EXERCISE INPUTS:

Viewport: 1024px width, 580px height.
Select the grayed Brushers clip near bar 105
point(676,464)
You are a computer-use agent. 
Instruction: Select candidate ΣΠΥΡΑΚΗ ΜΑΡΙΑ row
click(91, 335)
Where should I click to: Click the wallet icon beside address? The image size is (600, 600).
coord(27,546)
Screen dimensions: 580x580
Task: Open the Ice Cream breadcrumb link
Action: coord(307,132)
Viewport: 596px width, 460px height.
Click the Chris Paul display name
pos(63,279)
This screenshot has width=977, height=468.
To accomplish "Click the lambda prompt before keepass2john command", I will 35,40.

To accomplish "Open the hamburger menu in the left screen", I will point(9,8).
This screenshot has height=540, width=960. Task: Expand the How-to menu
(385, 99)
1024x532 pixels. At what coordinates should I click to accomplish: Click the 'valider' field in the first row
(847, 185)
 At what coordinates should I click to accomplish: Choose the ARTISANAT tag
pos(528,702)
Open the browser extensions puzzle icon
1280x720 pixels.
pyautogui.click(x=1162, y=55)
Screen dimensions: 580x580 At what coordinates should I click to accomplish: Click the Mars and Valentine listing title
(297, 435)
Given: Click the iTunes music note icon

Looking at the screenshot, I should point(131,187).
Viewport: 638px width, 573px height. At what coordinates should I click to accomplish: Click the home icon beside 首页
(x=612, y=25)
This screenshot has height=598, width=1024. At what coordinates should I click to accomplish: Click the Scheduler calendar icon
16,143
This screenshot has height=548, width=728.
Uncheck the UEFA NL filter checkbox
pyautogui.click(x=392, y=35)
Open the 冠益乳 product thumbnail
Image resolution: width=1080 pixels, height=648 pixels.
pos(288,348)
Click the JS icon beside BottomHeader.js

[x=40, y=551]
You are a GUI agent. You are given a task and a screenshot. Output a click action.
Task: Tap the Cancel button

BRIEF: Look through the material for "agent". Copy each line that has it.

RESULT:
You are a computer-use agent. 
You are a GUI agent. You are given a task and a screenshot. Output a click action.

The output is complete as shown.